Uma poesia que não usa as palavras pela sensualidade que desprendem, mas pelo silêncio que concentram: assim é a de Rodolfo Alonso. Poesia que tenta exprimir o máximo de valôres no mínimo de matéria vocabular, impondo-se uma concisão que chega à mudez: Hay cosas que ni digo. E que, por isso mesmo, se julga con severidade: ¿Para salvar / un minuto / escribo / en lugar de vivir?

Em verdade, escrever, sob tamanha exigência, é um ato de vida, liberta de violências, mistificações e compromissos. E restaura a vida essencial, captando o que, na sucessão do tempo, nem é percebido pelos que têm gula de chegar a um ponto inexistente. Rodolfo Alonso observa, por exemplo, uma cicatriz. Aparentemente, é uma obra acabada da natureza. Mas, por baixo dela, o poeta descobre o fogo central da chaga, permanente, a consumir e alimentar. La herida ya no sabe si existe. Sólo la cicatriz, pero viviente, zumba y resiste, negándose a morir, negándose a vivir.

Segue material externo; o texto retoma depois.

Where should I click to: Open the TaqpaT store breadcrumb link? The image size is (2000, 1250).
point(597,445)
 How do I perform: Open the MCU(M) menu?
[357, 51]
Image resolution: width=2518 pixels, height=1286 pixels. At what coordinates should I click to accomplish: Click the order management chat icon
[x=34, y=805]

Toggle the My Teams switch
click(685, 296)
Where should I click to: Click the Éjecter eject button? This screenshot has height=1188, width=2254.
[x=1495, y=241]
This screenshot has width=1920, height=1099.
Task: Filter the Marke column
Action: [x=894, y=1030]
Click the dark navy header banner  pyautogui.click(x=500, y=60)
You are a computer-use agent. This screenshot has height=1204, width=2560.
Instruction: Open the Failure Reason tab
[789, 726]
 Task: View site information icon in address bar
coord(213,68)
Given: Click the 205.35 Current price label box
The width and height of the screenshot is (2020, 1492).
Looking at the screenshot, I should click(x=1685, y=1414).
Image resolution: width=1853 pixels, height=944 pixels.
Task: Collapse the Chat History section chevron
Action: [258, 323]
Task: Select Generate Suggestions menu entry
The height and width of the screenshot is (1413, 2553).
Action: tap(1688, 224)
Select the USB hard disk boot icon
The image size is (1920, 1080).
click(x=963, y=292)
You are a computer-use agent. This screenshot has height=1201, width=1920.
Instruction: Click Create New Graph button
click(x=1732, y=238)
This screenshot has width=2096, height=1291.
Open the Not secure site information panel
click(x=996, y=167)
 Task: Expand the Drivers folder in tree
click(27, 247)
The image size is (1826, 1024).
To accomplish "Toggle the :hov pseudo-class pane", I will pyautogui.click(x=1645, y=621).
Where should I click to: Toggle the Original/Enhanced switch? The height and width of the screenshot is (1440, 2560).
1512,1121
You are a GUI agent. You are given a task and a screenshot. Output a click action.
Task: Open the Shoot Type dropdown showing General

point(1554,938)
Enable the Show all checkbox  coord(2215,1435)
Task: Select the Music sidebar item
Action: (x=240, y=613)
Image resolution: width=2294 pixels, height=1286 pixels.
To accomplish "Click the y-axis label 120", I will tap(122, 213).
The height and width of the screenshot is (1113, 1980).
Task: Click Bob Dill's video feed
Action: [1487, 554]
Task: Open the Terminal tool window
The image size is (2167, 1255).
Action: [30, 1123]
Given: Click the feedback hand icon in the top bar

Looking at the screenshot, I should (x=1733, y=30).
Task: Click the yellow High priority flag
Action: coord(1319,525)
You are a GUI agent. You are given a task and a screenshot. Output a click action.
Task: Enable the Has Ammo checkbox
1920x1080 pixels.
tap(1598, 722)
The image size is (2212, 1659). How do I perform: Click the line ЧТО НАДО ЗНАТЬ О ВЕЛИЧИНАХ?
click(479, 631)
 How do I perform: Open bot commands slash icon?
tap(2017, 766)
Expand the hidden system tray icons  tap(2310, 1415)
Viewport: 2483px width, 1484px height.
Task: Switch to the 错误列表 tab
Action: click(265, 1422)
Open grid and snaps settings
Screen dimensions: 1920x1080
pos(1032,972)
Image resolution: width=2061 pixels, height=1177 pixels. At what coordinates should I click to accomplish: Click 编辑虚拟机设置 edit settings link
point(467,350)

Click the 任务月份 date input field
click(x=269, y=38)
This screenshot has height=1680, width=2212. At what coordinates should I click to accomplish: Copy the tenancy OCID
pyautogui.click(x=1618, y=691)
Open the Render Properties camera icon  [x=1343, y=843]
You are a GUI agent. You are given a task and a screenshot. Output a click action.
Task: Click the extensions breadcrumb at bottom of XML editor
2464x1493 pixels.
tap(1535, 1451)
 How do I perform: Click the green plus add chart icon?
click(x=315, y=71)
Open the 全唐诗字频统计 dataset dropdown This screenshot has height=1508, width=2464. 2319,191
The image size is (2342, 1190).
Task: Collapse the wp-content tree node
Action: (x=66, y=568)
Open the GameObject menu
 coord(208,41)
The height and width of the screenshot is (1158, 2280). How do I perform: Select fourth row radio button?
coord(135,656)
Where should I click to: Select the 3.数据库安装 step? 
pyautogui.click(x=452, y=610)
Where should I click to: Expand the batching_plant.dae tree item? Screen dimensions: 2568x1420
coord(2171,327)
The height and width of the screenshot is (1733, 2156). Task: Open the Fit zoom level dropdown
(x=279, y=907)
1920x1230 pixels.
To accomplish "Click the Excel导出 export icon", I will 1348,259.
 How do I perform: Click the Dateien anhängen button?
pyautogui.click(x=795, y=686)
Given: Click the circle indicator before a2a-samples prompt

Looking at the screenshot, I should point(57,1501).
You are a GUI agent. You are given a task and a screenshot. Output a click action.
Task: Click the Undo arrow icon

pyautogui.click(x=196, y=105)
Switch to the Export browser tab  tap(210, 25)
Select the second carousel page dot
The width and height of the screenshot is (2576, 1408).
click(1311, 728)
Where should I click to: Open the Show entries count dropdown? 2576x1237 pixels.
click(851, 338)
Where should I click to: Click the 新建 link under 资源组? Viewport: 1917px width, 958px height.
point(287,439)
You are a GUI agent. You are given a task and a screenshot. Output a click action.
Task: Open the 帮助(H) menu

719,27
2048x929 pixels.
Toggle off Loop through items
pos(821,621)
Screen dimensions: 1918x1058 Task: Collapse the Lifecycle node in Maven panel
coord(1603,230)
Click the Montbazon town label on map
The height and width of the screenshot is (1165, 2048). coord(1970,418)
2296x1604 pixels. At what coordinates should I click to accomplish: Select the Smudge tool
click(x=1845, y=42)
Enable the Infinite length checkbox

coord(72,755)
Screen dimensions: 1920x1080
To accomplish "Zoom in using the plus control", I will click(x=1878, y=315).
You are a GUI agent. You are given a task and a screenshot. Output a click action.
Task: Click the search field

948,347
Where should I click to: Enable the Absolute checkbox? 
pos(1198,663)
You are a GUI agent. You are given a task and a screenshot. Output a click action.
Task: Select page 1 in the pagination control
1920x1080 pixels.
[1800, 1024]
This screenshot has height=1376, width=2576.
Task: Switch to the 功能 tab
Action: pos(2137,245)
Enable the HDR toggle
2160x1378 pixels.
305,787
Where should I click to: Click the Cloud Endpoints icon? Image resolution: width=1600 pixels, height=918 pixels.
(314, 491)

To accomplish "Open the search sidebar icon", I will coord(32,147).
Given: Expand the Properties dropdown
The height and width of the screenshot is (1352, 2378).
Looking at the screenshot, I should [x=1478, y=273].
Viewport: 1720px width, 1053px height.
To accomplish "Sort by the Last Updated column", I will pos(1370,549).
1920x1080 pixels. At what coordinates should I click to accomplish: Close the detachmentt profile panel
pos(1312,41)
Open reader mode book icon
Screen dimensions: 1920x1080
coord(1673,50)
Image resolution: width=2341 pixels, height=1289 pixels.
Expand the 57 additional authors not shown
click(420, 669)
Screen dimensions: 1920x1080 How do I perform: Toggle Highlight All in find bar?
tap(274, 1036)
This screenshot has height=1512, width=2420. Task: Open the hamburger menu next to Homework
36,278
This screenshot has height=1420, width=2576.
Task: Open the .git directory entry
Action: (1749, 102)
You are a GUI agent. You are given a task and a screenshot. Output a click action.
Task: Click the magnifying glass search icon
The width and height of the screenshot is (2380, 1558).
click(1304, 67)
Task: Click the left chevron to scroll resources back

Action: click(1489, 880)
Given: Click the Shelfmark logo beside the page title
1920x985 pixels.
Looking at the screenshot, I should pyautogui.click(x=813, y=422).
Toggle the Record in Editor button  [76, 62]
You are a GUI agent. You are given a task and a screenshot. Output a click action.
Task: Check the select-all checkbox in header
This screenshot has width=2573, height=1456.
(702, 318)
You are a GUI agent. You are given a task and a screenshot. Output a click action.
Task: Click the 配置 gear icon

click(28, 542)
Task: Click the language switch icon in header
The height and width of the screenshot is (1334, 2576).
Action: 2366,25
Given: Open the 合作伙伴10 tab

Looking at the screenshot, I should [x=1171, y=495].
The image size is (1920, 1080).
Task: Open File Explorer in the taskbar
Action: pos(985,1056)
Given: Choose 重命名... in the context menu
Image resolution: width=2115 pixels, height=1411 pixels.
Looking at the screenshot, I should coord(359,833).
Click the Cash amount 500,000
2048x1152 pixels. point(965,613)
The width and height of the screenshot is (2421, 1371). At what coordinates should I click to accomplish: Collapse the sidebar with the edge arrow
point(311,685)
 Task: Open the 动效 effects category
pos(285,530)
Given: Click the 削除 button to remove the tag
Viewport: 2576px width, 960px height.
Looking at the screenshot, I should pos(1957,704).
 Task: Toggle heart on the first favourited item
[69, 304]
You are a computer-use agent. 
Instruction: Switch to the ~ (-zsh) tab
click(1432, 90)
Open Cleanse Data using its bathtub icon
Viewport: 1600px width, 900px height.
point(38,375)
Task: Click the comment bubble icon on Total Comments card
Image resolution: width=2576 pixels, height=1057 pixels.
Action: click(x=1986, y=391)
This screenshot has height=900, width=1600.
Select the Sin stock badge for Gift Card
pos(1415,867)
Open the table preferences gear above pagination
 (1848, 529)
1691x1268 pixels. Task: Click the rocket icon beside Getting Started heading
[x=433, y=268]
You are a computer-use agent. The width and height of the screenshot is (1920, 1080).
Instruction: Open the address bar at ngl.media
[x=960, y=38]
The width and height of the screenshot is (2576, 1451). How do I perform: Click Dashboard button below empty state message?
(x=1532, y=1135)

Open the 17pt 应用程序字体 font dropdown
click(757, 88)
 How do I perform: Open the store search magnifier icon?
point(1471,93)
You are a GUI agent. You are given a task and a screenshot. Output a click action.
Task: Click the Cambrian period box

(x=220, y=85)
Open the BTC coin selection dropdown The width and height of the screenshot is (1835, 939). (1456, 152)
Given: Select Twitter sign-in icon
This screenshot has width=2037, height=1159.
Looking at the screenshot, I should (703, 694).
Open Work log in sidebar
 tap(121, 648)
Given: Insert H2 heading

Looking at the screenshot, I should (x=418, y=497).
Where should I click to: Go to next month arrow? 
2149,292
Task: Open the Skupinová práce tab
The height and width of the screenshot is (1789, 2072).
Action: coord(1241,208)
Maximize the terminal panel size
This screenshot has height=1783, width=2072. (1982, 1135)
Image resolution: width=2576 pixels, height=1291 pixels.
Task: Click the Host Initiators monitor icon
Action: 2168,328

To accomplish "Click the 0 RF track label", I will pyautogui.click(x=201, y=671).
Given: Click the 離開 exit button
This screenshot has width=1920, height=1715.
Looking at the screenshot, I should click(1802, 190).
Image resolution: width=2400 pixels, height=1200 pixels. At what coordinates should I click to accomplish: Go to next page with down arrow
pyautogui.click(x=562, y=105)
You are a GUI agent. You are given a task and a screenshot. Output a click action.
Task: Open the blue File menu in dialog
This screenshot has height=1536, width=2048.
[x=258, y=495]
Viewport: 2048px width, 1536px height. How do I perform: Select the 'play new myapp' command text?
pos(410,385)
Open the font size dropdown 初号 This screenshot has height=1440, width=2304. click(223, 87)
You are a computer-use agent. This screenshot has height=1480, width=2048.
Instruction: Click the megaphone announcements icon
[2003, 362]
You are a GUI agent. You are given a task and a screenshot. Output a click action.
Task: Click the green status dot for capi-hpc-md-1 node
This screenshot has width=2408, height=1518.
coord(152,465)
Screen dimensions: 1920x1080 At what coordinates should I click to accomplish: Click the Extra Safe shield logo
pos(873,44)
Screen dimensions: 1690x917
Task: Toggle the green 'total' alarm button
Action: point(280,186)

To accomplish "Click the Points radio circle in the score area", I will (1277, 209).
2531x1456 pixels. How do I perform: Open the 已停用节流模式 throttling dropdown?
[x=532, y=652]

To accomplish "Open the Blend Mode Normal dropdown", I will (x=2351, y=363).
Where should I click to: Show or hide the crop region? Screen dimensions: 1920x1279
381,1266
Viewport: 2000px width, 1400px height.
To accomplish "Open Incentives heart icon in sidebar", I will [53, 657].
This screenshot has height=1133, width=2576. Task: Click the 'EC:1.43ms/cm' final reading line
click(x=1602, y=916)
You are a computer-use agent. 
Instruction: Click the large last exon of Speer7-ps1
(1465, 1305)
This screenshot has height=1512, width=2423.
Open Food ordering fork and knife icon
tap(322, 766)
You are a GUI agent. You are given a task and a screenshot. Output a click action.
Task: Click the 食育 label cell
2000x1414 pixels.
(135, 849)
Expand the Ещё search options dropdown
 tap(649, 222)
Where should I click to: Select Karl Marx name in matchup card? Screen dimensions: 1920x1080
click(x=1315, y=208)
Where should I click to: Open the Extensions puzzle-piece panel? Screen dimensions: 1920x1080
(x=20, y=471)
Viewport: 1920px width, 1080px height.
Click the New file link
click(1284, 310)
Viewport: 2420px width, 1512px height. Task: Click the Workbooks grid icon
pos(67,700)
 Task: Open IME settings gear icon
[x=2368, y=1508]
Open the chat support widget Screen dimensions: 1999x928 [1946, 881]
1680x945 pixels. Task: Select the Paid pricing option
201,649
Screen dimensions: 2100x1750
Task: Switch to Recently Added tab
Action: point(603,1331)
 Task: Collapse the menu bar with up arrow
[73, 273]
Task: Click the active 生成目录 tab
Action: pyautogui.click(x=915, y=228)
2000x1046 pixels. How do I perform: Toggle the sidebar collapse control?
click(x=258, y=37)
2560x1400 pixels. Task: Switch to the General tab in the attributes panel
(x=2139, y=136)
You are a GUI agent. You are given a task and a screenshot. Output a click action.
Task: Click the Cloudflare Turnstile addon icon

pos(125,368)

Talvez que a ambição deste poeta – como saber ao certo a ambição da poesia? – seja trazer para a vida de todos os dias o fogo de uma chaga viva de amor, ardendo no maior silêncio de compreensão.

Carlos Drummond de Andrade

(Prólogo para Hago el amor, libro de Rodolfo Alonso (Editorial Biblioteca, Rosario, Argentina, 1969.)